Federica Odaldi 1, Vanessa De Pace 1, Giacomo Frascaroli 1, Giuliana Germinario 1, Giorgia Comai 2, Francesco Vasuri 3, Gaetano La Manna 2, Matteo Ravaioli 1,*

1. Department of General Surgery and Transplantation, S. Orsola-Malpighi Hospital, University of Bologna, Bologna, Italy

2. Department of Experimental Diagnostic and Specialty Medicine, Nephrology, Dialysis and Renal Transplant Unit, S. Orsola-Malpighi Hospital, University of Bologna, Bologna, Italy

3. Department of Specialized, Experimental and Diagnostic Medicine, Pathology Unit, S. Orsola -Malpighi Hospital, University of Bologna, Bologna, Italy

Correspondence: Matteo Ravaioli

Academic Editor: Yasuhiko Sugawara

Received: November 22, 2019 | Accepted: January 14, 2020 | Published: February 03, 2020

OBM Transplantation 2020, Volume 4, Issue 1, doi:10.21926/obm.transplant.2001096

Recommended citation: Odaldi F, Pace VD, Frascaroli G, Germinario G, Comai G, Vasuri F, Manna GL, Ravaioli M. Dual Kidney Transplantation after Hypothermic Oxygenated Perfusion from Marginal Donor after Circulatory Death with Acute Kidney Injury: A Case Report. OBM Transplantation 2020;4(1):11; doi:10.21926/obm.transplant.2001096.
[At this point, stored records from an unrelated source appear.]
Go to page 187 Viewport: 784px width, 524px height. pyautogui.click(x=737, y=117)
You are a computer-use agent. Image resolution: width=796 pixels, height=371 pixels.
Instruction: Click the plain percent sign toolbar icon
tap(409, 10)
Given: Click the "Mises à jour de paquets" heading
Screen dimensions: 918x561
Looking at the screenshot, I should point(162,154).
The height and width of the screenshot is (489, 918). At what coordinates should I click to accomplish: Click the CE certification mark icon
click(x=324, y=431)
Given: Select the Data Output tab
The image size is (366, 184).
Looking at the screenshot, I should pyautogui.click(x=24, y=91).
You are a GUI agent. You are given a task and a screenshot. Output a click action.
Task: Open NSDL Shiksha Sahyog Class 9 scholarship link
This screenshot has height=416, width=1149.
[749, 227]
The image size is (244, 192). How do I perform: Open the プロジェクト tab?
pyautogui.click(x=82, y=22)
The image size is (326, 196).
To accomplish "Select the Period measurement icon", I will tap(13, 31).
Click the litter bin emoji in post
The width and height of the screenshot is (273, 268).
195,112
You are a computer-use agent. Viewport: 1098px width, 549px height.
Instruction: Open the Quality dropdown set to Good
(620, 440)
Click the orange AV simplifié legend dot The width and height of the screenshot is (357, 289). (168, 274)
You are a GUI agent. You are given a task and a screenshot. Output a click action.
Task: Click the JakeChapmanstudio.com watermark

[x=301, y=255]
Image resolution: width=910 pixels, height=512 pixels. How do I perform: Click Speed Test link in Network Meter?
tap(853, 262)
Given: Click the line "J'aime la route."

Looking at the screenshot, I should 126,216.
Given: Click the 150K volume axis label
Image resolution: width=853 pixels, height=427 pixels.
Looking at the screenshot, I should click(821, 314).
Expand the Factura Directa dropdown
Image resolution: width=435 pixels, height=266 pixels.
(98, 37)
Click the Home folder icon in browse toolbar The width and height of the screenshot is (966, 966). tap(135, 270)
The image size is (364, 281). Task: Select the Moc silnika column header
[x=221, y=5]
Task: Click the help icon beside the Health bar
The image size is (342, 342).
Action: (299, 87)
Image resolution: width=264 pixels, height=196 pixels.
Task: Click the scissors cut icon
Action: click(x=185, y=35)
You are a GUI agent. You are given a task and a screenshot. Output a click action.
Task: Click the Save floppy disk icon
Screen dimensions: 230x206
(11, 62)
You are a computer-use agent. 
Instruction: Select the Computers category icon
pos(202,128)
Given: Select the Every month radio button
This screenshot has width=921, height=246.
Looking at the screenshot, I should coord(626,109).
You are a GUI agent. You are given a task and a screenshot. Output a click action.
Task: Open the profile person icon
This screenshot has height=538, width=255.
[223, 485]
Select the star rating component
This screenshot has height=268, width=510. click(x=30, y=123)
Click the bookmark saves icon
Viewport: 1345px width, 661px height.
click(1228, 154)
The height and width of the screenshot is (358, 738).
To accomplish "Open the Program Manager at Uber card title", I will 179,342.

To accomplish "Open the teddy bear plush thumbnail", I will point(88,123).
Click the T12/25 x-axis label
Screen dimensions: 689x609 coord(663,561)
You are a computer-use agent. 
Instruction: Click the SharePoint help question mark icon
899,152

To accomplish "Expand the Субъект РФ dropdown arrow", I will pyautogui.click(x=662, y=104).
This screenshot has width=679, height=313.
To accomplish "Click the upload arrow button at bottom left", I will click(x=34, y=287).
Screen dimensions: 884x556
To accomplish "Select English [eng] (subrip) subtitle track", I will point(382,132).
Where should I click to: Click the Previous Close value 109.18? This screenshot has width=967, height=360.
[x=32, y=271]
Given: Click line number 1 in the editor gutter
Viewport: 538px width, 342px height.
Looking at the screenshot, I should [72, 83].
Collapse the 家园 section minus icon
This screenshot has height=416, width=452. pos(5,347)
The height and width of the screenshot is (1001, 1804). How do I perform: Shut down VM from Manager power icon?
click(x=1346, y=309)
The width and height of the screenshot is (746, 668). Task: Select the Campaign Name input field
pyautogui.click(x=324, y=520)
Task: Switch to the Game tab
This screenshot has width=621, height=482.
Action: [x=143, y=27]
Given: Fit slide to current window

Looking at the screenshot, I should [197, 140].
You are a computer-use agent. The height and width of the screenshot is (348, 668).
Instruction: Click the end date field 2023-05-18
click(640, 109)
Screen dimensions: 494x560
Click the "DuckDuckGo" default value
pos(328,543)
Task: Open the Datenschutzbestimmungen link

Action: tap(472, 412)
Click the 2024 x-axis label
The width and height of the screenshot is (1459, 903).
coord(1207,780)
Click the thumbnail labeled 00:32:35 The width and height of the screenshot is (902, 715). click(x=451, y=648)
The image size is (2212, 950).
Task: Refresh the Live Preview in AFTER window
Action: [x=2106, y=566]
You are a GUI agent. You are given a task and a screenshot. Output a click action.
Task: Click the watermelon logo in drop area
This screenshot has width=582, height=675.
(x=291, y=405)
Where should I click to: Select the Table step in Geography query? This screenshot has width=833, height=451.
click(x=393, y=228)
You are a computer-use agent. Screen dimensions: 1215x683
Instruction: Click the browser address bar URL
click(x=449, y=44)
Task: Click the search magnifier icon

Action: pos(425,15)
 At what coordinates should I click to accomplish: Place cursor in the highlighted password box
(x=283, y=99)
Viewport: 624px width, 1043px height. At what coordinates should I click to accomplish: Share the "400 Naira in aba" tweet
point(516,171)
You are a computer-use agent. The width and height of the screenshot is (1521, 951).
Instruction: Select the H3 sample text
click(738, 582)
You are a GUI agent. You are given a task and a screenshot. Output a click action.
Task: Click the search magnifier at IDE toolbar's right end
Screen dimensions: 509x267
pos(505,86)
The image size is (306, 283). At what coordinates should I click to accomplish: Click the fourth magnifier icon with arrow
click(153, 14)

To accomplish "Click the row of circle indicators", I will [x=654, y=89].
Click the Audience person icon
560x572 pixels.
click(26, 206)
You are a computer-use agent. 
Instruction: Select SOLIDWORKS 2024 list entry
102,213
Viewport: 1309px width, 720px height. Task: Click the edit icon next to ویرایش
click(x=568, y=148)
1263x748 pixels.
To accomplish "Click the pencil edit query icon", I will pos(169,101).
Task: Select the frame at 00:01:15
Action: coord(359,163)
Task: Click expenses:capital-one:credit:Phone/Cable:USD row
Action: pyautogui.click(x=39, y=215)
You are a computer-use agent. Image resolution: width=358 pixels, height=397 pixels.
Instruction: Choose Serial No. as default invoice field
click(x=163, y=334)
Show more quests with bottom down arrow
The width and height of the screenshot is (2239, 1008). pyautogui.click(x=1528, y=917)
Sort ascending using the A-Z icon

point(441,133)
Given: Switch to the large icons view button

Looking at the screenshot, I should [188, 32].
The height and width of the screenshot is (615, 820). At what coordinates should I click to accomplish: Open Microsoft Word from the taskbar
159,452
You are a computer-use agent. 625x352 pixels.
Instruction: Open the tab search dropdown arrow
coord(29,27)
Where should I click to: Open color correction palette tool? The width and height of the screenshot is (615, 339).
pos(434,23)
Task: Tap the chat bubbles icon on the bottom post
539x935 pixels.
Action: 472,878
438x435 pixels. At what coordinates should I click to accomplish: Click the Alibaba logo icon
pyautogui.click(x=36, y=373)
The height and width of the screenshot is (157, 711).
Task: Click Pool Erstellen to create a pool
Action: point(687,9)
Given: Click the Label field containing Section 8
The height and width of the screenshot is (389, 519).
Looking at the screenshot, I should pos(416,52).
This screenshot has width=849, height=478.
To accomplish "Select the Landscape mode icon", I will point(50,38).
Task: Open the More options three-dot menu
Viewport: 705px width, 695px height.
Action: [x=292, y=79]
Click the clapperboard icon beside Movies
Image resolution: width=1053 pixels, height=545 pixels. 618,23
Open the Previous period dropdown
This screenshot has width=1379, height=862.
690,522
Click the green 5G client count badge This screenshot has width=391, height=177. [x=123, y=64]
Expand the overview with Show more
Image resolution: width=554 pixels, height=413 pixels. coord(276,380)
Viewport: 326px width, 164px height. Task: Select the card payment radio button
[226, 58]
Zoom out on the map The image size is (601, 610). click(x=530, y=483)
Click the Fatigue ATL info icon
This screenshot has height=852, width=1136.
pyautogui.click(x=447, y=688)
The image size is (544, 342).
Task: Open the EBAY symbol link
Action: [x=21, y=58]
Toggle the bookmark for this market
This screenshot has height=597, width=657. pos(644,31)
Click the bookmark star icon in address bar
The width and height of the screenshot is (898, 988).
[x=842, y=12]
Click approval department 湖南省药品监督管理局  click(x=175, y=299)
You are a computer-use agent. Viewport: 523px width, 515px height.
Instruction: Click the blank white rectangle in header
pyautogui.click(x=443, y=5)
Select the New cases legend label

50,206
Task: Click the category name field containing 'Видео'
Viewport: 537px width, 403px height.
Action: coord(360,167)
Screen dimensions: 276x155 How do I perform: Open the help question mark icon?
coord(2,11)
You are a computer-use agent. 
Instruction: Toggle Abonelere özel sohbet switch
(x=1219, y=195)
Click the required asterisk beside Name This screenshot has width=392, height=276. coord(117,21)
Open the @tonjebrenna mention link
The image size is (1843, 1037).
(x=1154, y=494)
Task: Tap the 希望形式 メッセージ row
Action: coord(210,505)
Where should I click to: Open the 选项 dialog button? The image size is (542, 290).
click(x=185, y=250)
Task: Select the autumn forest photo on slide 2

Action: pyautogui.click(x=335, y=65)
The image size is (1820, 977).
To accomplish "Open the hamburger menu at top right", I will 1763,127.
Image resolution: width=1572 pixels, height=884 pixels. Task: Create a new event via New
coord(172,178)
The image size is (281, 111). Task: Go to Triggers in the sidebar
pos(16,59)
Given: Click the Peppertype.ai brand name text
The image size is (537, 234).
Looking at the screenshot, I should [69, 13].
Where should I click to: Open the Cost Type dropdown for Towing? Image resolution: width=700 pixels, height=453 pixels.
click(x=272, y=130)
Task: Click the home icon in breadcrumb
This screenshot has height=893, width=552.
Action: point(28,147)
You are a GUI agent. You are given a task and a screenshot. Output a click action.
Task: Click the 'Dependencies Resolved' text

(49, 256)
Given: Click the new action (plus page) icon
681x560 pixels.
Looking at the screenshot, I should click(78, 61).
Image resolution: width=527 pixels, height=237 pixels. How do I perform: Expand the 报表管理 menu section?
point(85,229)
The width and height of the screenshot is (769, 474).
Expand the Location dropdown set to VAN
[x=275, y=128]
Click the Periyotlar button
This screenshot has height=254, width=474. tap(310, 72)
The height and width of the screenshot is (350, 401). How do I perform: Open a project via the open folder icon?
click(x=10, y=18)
© 2020 by the authors. This is an open access article distributed under the conditions of the Creative Commons by Attribution License, which permits unrestricted use, distribution, and reproduction in any medium or format, provided the original work is correctly cited.

Abstract

Donation after circulatory death (DCD) is an increasingly used resource to alleviate chronic renal graft shortages. Organs from donors with progressively increased creatinine levels due to acute kidney injury are used, but the effects of this condition on kidney transplantation are still unclear. Ex-situ machine perfusion is emerging as a potential tool to preserve and resuscitate vulnerable grafts. We report a case of DCD kidneys discarded due to severe acute kidney injury with favorable histological Karpinski score and transplanted after in-situ normothermic regional perfusion (NRP) and ex-vivo hypothermic oxygenated perfusion (HOPE). Kidneys from a 57-years-old man with circulatory death were discarded by other Italian transplant centers due to high serum creatinine level (3.66 mg/dL) at the beginning of NRP and for high values during perfusion. The histological Karpinski score was 2 for both kidneys. We performed in-situ NRP for six hours and subsequently HOPE (240 min for the right kidney and 315 min for the left one). Both kidneys showed good median renal flow and low perfusate’s lactate levels and led us to use them for dual kidney transplantation. The transplant was performed without any complication. The recipient was discharged with serum creatinine 1.44 mg/dL. At two years of follow-up, no complications were registered and serum creatinine level was 0.8 mg/dL.

Keywords

Machine perfusion; marginal donors; graft resuscitation

1. Background

The shortage of suitable organs for transplantation has led to an increase in the use of “higher risk grafts” defined as marginal or extended criteria donors (ECD) and donors after circulatory death (DCD). In several countries, these grafts represent an increasing source of kidneys suitable for transplantation [1].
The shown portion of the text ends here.